Defining Fair Share
When Oluwatobiloba (Tobi) Moody decided he wanted to pursue a PhD in law, he knew he wanted to do it in Canada. It was a realization the Nigerian-born law scholar came to while pursuing his master’s degree in South Africa, where he was specializing in international trade and investment law. That is when he first learned about the Nagoya Protocol – an initiative administered by a secretariat based out of Montreal – and knew he had found a focus for his doctoral research.
An international agreement intended to ensure that everyone benefits when non-human genetic resources, like plants and animals, are used in scientific and commercial research, the Nagoya Protocol ultimately seeks to protect genetic resources and the traditional knowledge associated with them.
“Picture a community of indigenous people who have used a particular resource for a long time, one that is symbolic of a way of life for them,” says Moody, explaining that a longstanding battle has existed between industry and developing countries around the use of genetic resources, many of which make their way into pharmaceuticals.
“For example – imagine they had a plant that people chewed on and could then walk for days without eating. And then industry, drawing inspiration from their knowledge of it, used that same plant to create a slimming drug.”
Under the Nagoya Protocol, the company that created that drug is required to share benefits in some mutually agreeable way with that indigenous group – which could include both monetary and non-monetary benefits.
“It’s really about the redistribution of wealth,” Moody explains. “Developing countries and indigenous groups are saying: We want our rights to be acknowledged. We want our role in such inventions based on the use of our traditional knowledge to be recognized. We want royalties paid, or we want to be joint owners of intellectual property rights with industry.’ Or sometimes they want an intangible benefit, like social recognition, or institutional capacity building.”
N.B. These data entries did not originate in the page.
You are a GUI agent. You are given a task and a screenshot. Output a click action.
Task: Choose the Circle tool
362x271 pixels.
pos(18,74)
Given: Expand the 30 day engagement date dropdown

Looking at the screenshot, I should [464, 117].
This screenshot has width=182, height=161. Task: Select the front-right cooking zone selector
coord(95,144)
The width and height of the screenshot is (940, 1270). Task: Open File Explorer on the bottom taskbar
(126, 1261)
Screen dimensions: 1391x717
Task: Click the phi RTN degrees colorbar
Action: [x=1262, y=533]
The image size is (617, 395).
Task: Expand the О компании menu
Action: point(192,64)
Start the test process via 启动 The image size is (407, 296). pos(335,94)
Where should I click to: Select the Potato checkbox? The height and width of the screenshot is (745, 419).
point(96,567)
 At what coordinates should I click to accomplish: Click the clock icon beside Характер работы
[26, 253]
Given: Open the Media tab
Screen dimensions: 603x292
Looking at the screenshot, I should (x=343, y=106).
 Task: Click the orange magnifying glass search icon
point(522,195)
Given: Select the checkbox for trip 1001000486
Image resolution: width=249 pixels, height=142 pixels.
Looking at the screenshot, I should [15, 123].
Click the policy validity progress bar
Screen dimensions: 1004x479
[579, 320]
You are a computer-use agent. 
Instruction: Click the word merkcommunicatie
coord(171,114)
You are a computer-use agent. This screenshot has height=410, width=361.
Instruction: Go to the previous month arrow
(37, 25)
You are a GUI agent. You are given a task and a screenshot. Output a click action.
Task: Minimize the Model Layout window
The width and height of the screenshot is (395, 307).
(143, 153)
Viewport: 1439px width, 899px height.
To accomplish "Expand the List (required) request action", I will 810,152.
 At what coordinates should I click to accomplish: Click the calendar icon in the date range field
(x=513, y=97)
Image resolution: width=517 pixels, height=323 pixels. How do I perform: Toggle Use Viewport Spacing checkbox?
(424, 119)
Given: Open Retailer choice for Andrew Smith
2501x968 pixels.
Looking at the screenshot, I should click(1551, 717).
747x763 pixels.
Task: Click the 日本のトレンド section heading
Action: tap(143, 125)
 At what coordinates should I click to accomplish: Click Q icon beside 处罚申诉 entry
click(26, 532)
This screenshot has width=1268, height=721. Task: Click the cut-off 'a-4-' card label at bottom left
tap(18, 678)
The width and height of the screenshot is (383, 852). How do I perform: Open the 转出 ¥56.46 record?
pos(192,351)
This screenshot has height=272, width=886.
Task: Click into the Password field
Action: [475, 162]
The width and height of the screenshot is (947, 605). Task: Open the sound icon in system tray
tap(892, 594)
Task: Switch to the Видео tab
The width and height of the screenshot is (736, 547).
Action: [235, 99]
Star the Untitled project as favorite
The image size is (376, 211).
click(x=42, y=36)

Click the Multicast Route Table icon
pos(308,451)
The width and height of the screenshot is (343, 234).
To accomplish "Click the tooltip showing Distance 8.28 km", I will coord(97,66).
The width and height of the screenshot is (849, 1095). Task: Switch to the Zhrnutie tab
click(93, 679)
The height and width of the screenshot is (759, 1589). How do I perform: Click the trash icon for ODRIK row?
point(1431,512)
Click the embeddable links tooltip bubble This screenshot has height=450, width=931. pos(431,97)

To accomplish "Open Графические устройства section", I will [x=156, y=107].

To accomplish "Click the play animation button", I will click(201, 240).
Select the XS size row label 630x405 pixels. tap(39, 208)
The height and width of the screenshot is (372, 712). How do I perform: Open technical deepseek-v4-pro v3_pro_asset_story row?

As a lawyer, Moody is interested in looking at how the Nagoya Protocol, which only formally entered into force in 2014 (it was first adopted in October 2010), is being implemented internationally. “I am looking at how effective it will be,” he says. “Because if it can’t be effective, then it’s just theoretical. It will add to the number of international agreements, but will it really address the problem it was created to resolve?”
For Moody, who started his degree at Queen’s in September 2012 under the supervision of Professor Bita Amani, it is a question that resonates on a personal level: his father grew up assisting a traditional healer in Nigeria – one who used traditional plants as medicine – and then went on to become a pharmacist. “When my father talks about drug development, he also has traditional knowledge,” he says. “He knows almost all the plants by name.”
Awarded a Vanier Canada Graduate Scholarship, one of the country’s most prestigious academic awards, in 2014, Moody is quick to stress that his research is focused on the legal, rather than the ethical, issues around the Nagoya Protocol. He remains fascinated by the challenges inherent in balancing the needs of both indigenous groups and industry. That’s why he opted to spend almost two years at the World Intellectual Property Organization in Geneva, Switzerland as part of his research in a bid to better understand the intersection between the intellectual property system and the Nagoya Protocol.
“Corporations are empowered by the intellectual property system to do their research and have traditionally had a monopoly over the benefits that come,” he says. “But for many indigenous groups, knowledge is not associated with one person – it grows in a group. So it hasn’t been protected with a Western system of intellectual property. The Nagoya Protocol represents an effort to rebalance things.”
Moody, who is aiming to wrap up his degree by 2016, is eyeing an international career in policy work and ultimately hopes to move into an academic teaching position. For now, he is grateful for the opportunities he has had at Queen’s. “I wouldn’t trade being here for anything,” he says warmly. “The university has supported my research and permitted me to spend time off campus. They understand what I need to make this research better.”